The narrative is frequently cited as derived from Tannhäuser, though there are shifts in emphasis. Assad is a warrior and diplomat, rather than an artist. There’s none of Wagner’s pseudo-Christian emphasis on chastity: the texts of Sulamith’s arias derive from the Song of Songs and her feelings for Assad are explicitly sexual. Wagner’s influence on vocal writing and harmony is, however, significant. The big choruses unfurl with majestic slowness like the ceremonies from Lohengrin, while the Queen, when crossed, resorts to Ortrud-like phrases over an immense span. Tristan-esque chromatics turn Orientalist in their depiction of the Queen and her retinue, while Assad’s hallucinations in the Syrian desert steer close to Tristan’s ravings in Wagner’s Act 3. The shockingly brief love duet, however, is the antithesis of Tristan – a furtive quickie rather than a night of rapture – though there’s a terrifically sexy passage towards the end, when the Queen, sensing Assad is deserting her, uses all her wiles to get him back.

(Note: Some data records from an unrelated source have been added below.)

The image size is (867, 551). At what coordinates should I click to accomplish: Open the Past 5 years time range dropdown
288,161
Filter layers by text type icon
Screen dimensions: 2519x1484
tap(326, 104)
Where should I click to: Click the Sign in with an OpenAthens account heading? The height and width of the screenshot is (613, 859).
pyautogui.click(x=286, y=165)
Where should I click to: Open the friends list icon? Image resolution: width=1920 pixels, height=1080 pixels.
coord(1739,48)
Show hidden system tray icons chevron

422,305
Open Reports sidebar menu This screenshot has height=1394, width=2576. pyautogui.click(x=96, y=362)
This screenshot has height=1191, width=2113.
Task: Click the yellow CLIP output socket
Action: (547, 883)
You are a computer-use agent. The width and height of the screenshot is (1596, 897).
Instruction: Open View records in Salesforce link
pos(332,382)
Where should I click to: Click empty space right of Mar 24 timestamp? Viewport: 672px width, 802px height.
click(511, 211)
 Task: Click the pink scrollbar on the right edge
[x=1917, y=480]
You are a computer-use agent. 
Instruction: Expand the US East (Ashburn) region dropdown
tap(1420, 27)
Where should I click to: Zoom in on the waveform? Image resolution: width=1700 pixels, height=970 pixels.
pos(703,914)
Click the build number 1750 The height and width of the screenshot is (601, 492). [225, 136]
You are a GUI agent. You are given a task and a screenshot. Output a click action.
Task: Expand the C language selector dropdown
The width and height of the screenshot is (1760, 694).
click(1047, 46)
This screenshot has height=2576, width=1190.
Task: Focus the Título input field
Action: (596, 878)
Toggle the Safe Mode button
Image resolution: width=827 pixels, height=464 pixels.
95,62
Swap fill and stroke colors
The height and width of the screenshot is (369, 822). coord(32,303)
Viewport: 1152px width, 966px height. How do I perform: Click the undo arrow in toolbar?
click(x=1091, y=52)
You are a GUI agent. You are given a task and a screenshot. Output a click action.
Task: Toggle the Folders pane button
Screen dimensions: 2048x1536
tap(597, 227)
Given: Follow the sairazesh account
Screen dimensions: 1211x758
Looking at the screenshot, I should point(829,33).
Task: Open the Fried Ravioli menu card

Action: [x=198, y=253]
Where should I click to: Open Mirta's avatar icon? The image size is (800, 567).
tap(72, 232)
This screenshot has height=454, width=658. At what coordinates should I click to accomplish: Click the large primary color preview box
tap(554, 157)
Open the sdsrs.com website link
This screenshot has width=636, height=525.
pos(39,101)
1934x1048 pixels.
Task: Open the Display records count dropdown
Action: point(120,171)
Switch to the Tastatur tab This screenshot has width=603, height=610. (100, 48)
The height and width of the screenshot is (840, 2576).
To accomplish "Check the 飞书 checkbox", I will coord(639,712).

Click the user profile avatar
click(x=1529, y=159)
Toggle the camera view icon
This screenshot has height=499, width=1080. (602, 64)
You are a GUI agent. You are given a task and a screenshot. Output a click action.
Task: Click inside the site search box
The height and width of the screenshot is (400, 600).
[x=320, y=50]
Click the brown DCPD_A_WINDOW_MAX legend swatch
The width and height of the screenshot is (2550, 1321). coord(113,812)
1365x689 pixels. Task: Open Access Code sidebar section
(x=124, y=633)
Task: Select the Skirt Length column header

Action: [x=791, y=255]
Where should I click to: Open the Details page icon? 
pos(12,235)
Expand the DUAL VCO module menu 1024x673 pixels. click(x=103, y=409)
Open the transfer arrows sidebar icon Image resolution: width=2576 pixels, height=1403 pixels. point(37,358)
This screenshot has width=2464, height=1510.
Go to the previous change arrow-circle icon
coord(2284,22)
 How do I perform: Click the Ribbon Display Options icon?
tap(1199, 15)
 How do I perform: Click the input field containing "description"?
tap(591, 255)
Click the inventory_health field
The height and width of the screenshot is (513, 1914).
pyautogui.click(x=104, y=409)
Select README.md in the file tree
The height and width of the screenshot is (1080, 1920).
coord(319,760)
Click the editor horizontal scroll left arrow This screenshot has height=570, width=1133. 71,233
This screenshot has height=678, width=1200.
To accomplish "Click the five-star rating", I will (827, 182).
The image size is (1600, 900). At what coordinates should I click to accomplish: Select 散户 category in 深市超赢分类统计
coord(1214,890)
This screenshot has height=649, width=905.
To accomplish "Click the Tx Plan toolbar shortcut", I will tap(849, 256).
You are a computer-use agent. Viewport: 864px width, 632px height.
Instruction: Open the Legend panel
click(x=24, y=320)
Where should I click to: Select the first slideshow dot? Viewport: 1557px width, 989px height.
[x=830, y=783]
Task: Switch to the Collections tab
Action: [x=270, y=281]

The new recording hails from Freiburg and the same team that gave us CPO’s much-admired Francesca da Rimini earlier this year (1/16). The two sets share the same conductor in Fabrice Bollon, and hence a number of similarities in approach: subtlety in music that can turn bombastic if insensitively handled; orchestral refinement and a refusal to indulge in melodrama or crude effects; and singing of great authority from a uniformly fine, if unfamiliar cast, who more than adequately meet the score’s challenges.

We could do with more words from Katerina Hebelková’s Queen, but her voice, with its quick vibrato and dark, almost Rita Gorr-ish tone, is deeply sensual, and we fully understand why her Assad, Thai tenor Nuttaporn Tammathi, is so fatally attracted. He’s a real find, singing with eloquence, passion and a voice of remarkable beauty and evenness: his ‘Magische Töne’, the best-known number in the score, ends with a breathtaking ascent to its final high pianissimos. Irma Mihelič’s silvery-toned Sulamith is touchingly vulnerable, though this is a voice that can also soar with thrilling ease over massive choral forces. Hungaroton’s 1980 recording with Siegfried Jerusalem as Assad and Klára Takács as the Queen seems staid and unnecessarily grandiose in comparison. It’s a heady, enthralling experience, and I can’t recommend it highly enough.